Counseling is defined as: coun·sel·ing 1. the provision of assistance and guidance in resolving personal, social, or psychological problems and difficulties, especially by a professional.
The integration of these two concepts would assert that pastoral counseling is giving assistance and guidance to resolve personal, social, psychological, and spiritual guidance, as well as keeping and feeding the flock.
Right about now, you may be thinking: “so, does that mean the counselor is responsible for housing and feeding his/her clients?”
The Bible frequently refers to the Word of God, Jesus Himself, and other teachings, as food. (See: 1 Peter 2:2, Hebrews 5:12-13, Jeramiah 3:15, John 6:5, and many others.) The Bible also refers to Jesus and God, the Father, as shepherds. With this perspective in mind, what does that mean for the pastoral counselor?
Logically and theologically, alike, it means the counselor has a duty to be like Christ, practicing His principles, and guiding the flock to a place (spiritually, psychologically, and socially) where the sheep can be fed and healthy.
David G. Benner beautifully sums up how Christ was the perfect counselor, in his book Care of Souls: Revisioning Christian Nurture and Counsel.

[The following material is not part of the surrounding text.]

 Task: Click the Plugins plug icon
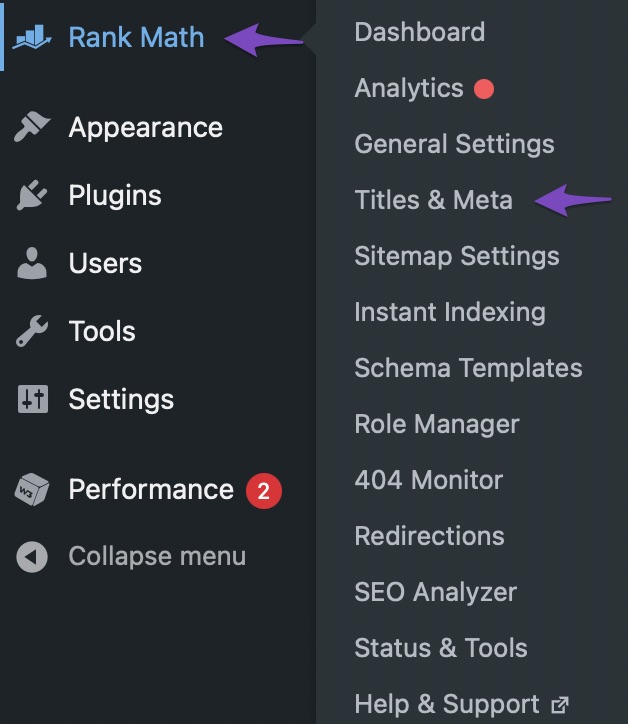pyautogui.click(x=33, y=196)
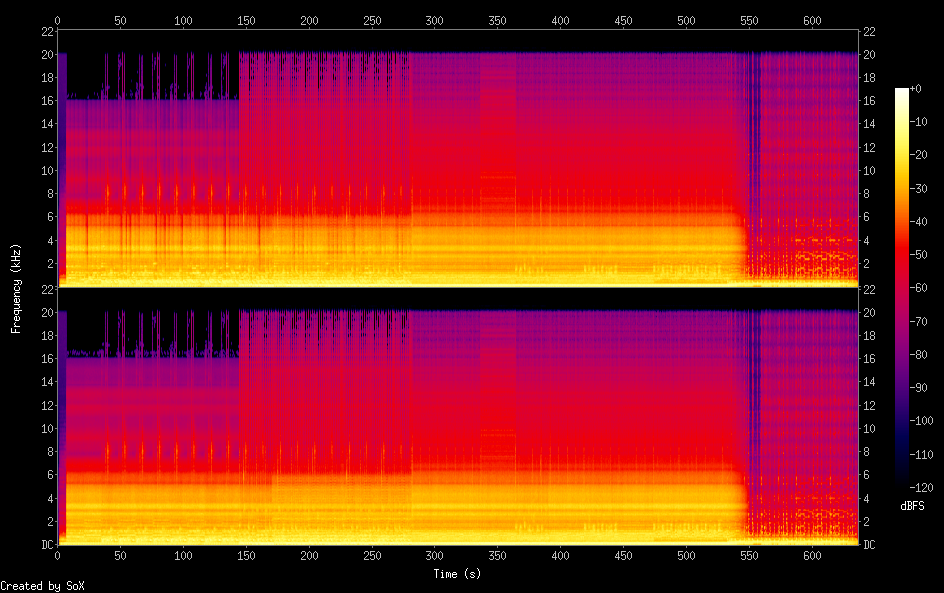Click the "0" tick on the bottom time axis
The image size is (944, 593).
pos(58,556)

I will highlight my favorite qualities in Christ, that Benner listed “Jesus: • met them where they were • was compassionate • acted out of an explicit moral context but was never condemning • invited choice • asked probing questions • affirmed faith responses • dealt with each person uniquely and individually • related in a manner that affirmed people’s value • was never coercive or manipulative • challenged people to never settle for less than God’s best for them • gave what people needed, not just what they asked for • gave Himself, not just advice”
The list goes on, but hopefully, you get the idea.
As a pastoral counselor, I believe the greatest task is to be Christ-like. The pastoral counselor has a responsibility to guide people to a better place (socially, psychologically, and spiritually), while feeding them truth, and facilitating their well-being and health.
The nature of the encounter is up to the counselor. Does the counseling need to be formal? Does it have to be a standard length of time/duration? What do the boundaries look like? In what context and setting, must this occur? Is it a ministry or a career? These questions must be answered by the individual counselor, and based on the needs of the person seeking counsel. While there are still questions about the semantics of the pastoral counseling encounter, the core qualities of a pastoral counselor are constant.
Psalms 23:1-4 1 The Lord is my shepherd, I lack nothing. 2 He makes me lie down in green pastures, he leads me beside quiet waters, 3 he refreshes my soul. He guides me along the right paths for his name’s sake. 4 Even though I walk through the darkest valley, I will fear no evil, for you are with me; your rod and your staff, they comfort me.